▶ **EXERCISE AIM**: Rewrite the lines of the material starting at the one containing "This screenshot has height=868, width=1389." and ending at the one containing "Action: point(751,176)", replacing "submenu item" with "menu entry" and leaving everything else unchanged. Give only those lines, without the pictures.

# start of INPUT FOR THIS TASK

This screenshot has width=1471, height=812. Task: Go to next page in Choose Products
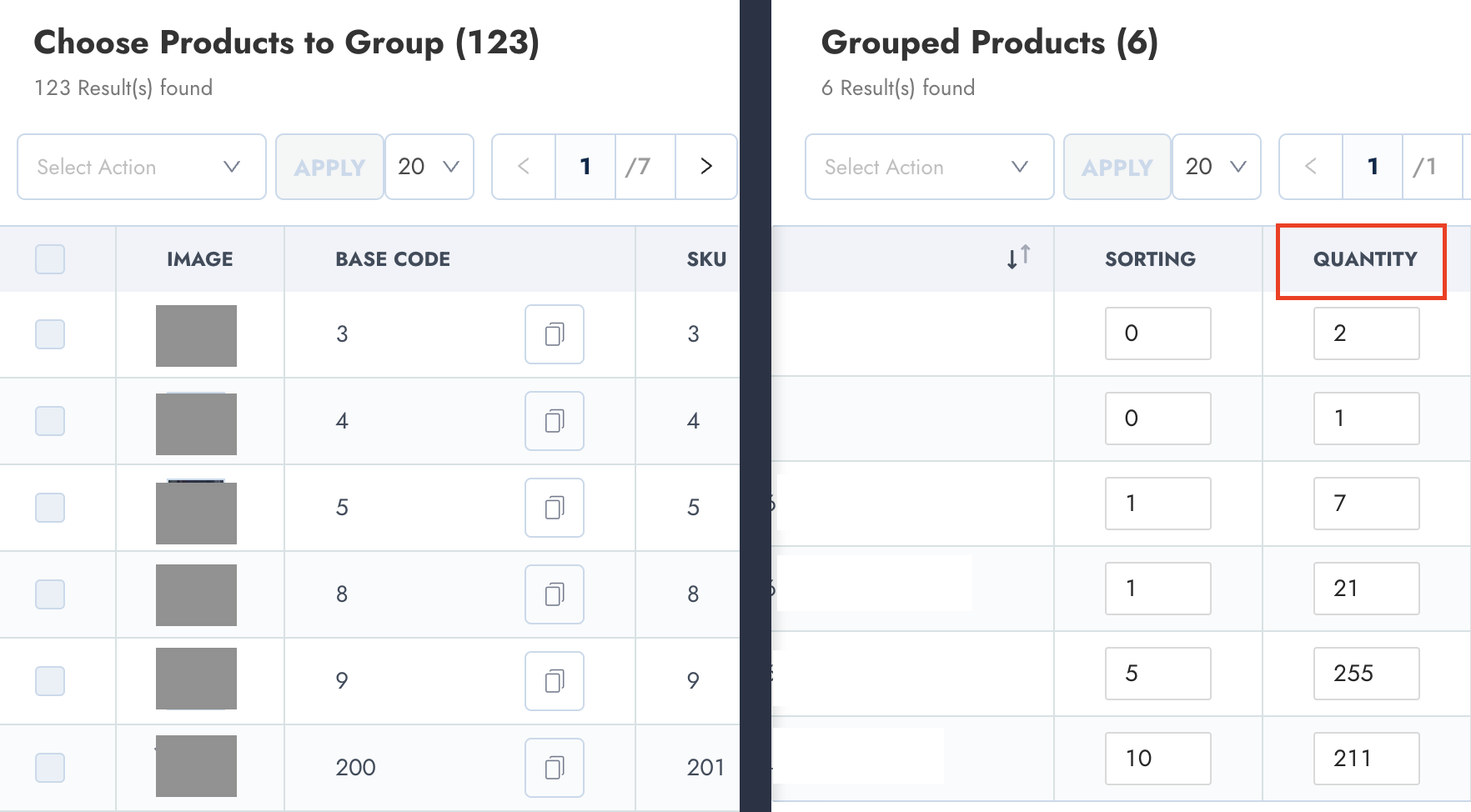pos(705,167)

# end of INPUT FOR THIS TASK
# start of INPUT FOR THIS TASK

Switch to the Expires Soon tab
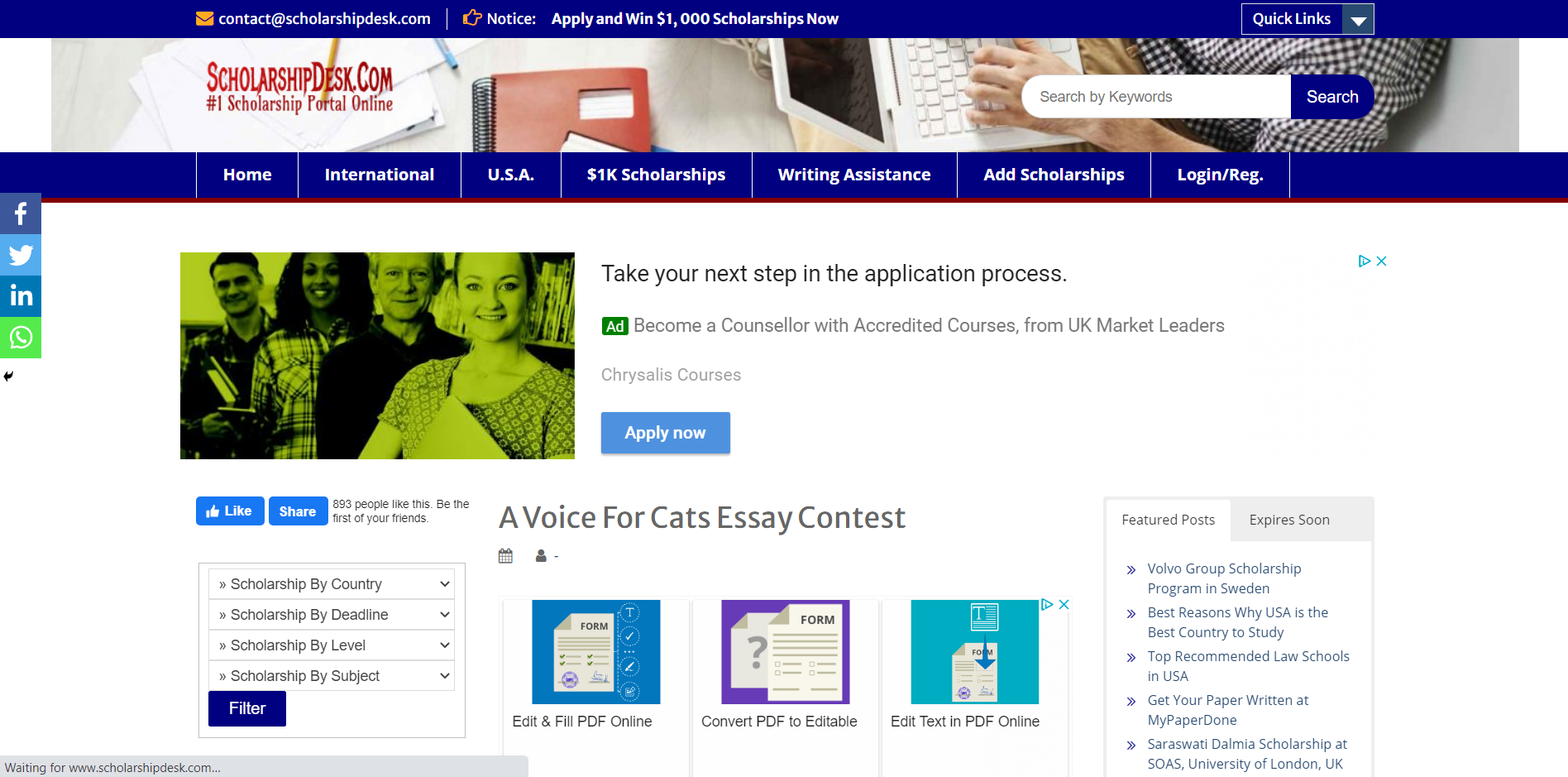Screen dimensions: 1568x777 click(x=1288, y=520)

# end of INPUT FOR THIS TASK
# start of INPUT FOR THIS TASK

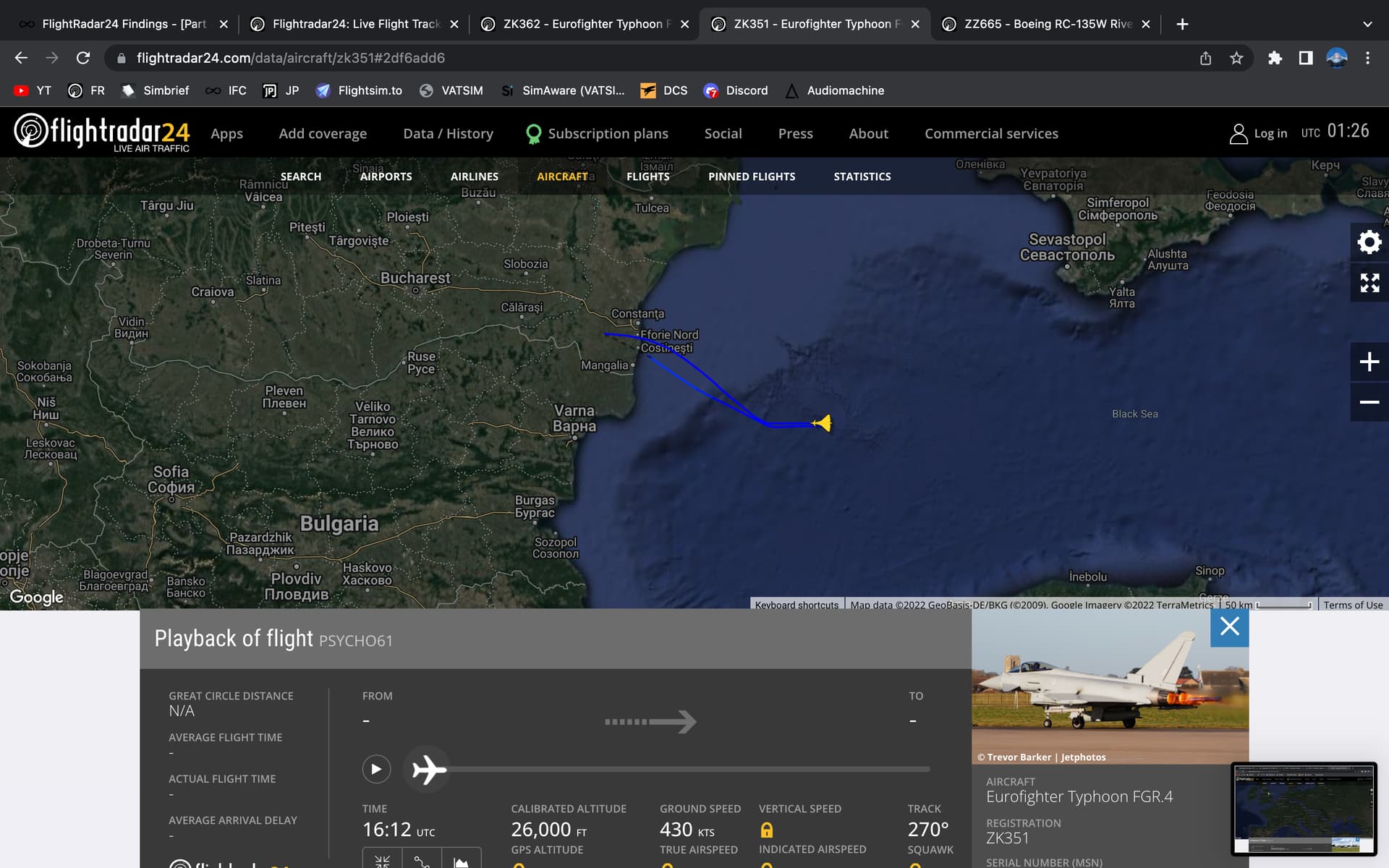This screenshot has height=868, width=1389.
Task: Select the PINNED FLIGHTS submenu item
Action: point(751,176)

# end of INPUT FOR THIS TASK

▶ **EXERCISE SOLUTION**:
This screenshot has height=868, width=1389.
Task: Select the PINNED FLIGHTS menu entry
Action: point(751,176)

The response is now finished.